In this photograph taken on January 16, 2015, a Pakistani protester carries a placard featuring of pictures of students who died in the Peshawar attack on an army-run school during a protest by civil society activists in Islamabad AFP)

The hanging brings to 19 the number of executions Pakistan has carried out since it lifted a six-year moratorium on the death penalty in terror cases following a school massacre last month.

Ikramul Haq, a member of banned Sunni militant outfit Lashkar-e-Jhangvi, was hanged in the central city of Lahore early on Saturday morning.
He had been sentenced to death by an anti-terror court in 2004 for killing a Shiite Muslim three years earlier.

Police, prison officials and defence lawyer Ghulam Mustafa Mangan confirmed the execution.

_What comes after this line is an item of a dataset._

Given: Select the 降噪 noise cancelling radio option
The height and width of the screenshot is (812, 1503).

The victim’s family had pardoned him on January 8 just before his scheduled hanging, but a court later rejected the compromise.

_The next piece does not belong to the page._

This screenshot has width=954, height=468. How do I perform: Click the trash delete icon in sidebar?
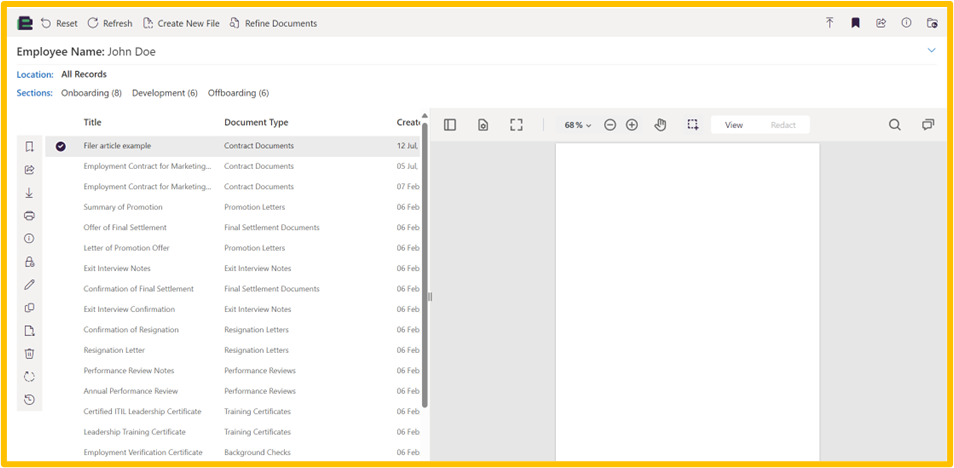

“The victim’s family had pardoned my client, but the court rejected it and while we were appealing against the decision, my client was hanged,” Mangan told AFP.

Murder can be forgiven under Pakistani law in exchange for blood money, while rival militant groups may choose to pardon each others’ convicted killers.

The United Nations, the European Union, Amnesty International and Human Rights Watch have called on Pakistan to re-impose its moratorium on the death penalty, which ran from 2008 until December 2014.

Rights campaigners say Pakistan overuses its anti-terror laws and courts to prosecute ordinary crimes.

There are also concerns that death row convicts from non-terror related cases could be executed.

Taliban gunmen stormed an army-run school in the northwestern city of Peshawar last month, killing 150 people, mostly children, in the country’s deadliest ever militant attack.

In addition to ending its death penalty moratorium, Pakistan has since moved to set up military courts to try terror cases.